Dans l’ensemble, la LWSC se distingue en tête en termes de performances commerciales et gestionnaires, avec notamment un taux de recouvrement des coûts d’exploitation et de maintenance que pourraient envier de nombreux services d’eau en Afrique. Dans ces conditions, le service pourrait intéresser des opérateurs privés internationaux. Pourtant ce sont Nairobi et Dar es Salaam qui ont commencé les premiers les tentatives de délégation, peut être justement en raison de leur faillite commerciale : ils représentent à la fois un moindre enjeu pour les gouvernements concernés et une plus grande urgence à être « rationalisés ». La LWSC présente de meilleures performances grâce à un engagement précoce sur la voie de la « corporatisation » mais aussi du « New Public Management », fortement soutenus semble-t- il, par les gouvernements successifs. Tous les documents consultés, dont les auteurs sont souvent liés à la Banque Mondiale ou aux autres institutions financières internationales, dénoncent l’absence de compteurs comme cause hégémonique des mauvaises performances des opérateurs. Pourtant, comme on l’a vu, de nombreux autres facteurs y concourent. De plus, la nécessité de compteurs peut être discutée (voir encadré).

Encadré 15 : une bonne gestion nécessite-t-elle la pose de compteurs individuels ?

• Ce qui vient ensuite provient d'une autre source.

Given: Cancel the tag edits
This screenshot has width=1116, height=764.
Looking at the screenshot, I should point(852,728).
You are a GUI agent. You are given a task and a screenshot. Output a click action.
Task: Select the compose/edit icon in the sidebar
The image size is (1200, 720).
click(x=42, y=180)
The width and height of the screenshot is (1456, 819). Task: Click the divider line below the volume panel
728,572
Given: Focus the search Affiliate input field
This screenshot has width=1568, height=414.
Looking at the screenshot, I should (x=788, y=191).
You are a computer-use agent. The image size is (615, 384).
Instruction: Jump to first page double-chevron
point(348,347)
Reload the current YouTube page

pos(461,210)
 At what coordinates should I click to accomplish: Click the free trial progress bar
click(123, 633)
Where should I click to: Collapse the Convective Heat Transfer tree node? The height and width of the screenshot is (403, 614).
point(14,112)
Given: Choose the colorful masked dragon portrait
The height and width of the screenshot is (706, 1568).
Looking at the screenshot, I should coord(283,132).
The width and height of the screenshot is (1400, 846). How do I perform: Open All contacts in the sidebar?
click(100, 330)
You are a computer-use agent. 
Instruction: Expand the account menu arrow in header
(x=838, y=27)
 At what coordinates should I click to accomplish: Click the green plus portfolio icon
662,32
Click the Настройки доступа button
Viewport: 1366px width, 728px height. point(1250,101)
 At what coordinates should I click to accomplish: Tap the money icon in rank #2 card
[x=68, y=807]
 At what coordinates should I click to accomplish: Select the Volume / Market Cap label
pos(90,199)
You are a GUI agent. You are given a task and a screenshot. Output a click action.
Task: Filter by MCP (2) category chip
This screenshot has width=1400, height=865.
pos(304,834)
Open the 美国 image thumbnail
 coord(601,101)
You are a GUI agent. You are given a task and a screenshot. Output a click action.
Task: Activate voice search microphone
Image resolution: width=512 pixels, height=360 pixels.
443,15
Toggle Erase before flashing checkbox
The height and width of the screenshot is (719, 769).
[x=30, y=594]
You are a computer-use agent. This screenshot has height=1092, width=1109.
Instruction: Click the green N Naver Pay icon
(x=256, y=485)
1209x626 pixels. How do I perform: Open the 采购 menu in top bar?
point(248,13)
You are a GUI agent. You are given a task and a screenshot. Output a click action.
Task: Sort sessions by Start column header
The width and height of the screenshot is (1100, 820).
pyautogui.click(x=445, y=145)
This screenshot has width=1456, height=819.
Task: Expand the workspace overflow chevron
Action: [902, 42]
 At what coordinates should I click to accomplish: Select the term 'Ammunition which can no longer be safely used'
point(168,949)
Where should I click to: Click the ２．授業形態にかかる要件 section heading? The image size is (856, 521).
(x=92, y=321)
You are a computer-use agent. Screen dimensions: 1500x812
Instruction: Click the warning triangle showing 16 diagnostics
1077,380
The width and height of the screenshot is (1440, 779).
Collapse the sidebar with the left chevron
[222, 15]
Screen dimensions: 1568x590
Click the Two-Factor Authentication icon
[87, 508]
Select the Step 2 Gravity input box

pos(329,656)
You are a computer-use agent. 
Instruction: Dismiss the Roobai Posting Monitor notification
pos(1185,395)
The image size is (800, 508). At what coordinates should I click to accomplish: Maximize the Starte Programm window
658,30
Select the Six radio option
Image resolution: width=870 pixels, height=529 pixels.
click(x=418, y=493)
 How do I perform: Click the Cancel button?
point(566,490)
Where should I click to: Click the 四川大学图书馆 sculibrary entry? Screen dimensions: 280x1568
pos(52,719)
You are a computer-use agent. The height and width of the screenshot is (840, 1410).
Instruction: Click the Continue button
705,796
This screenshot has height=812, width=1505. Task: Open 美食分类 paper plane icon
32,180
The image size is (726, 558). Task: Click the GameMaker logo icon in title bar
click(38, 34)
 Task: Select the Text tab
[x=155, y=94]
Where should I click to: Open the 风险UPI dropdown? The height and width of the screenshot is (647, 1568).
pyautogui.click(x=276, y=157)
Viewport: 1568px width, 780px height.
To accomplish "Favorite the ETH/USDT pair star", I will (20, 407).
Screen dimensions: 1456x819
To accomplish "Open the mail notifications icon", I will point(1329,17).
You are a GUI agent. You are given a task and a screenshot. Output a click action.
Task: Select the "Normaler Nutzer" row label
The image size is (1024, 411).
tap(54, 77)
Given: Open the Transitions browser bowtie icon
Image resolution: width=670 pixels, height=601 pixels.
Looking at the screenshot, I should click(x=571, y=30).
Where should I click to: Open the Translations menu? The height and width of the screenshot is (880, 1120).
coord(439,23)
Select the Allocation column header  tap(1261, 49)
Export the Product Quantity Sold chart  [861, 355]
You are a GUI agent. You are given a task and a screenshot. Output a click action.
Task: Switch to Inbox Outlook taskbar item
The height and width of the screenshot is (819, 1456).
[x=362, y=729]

La pose de compteurs sur les connexions individuelles est souvent livrée comme recette miracle pour relever les performances gestionnaires des opérateurs de service d’eau, dans l’idée que cela permet de réduire le taux d’eau non comptabilisée en établissant les factures sur la consommation réelle. Cette mesure figure dans tous les plans de redressement des opérateurs d’eau de la région. Elle découle du principe de l’usager-payeur, défendu par la Banque Mondiale. La pose de compteurs peut-elle réellement améliorer la situation à hauteur de ce qui est attendu ? Il serait utile d’en évaluer plus précisément les enjeux et limites. En effet, sans compteur, la facturation sur la base d’estimations forfaitaires est économique à la fois pour l’opérateur (économies de gestion, de personnel -le relevé mensuel des compteurs est coûteux-) et pour l’usager (location du compteur). Les estimations de consommation peuvent être fiables, au jugé du niveau socio-économique, de la taille des ménages, de leur équipement, etc…La chasse aux « free-riders », aux pertes techniques d’eau sur le réseau et aux mauvais payeurs (notamment les institutions publiques) pourrait se révéler bien plus « payante » en termes de gestion. On connaît d’ailleurs des exemples de services d’eau performants fonctionnant sur la base de la facturation forfaitaire : le service d’eau anglais a très bien fonctionné sans compteur pendant plus d’un siècle… Source : discussion de l’auteur avec S. Jaglin.